**** Data section ****

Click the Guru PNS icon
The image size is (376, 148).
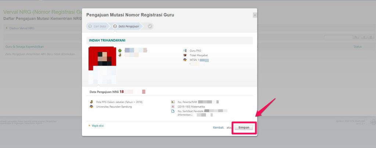pos(185,51)
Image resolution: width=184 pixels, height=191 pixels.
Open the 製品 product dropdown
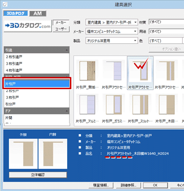coord(112,41)
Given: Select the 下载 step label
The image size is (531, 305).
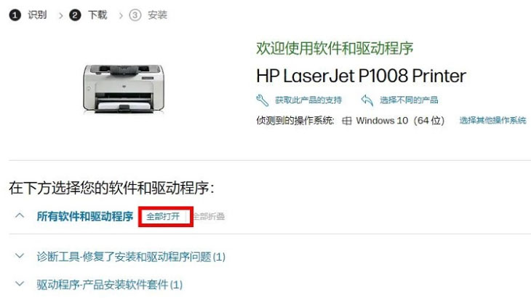Looking at the screenshot, I should [97, 15].

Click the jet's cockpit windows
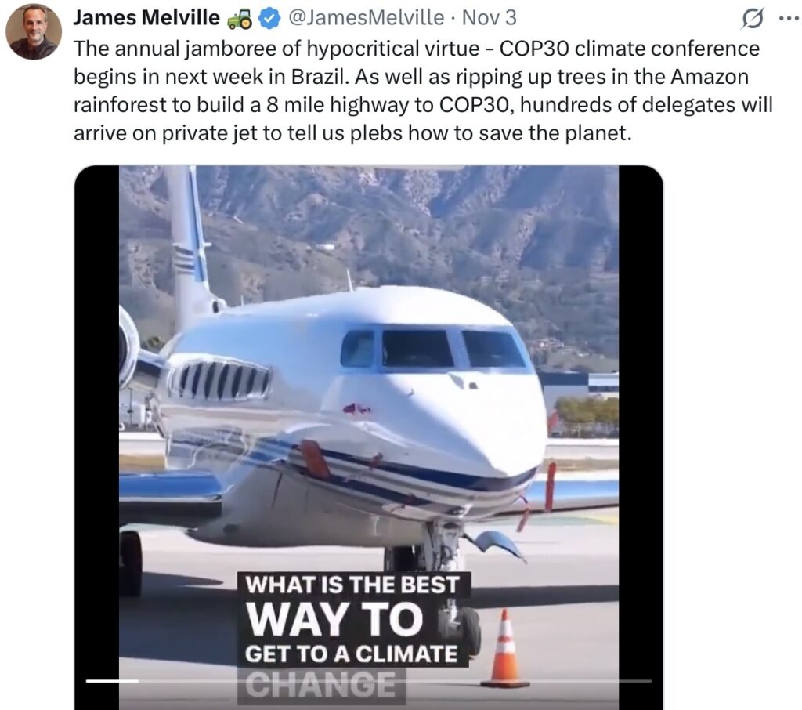(434, 349)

****

Output the entries above exactly, without their pictures.

Click the Guru PNS icon
The image size is (376, 148).
pos(185,51)
Image resolution: width=184 pixels, height=191 pixels.
Open the 製品 product dropdown
coord(112,41)
Given: Select the 下载 step label
The image size is (531, 305).
Looking at the screenshot, I should [97, 15].

Click the jet's cockpit windows
(434, 349)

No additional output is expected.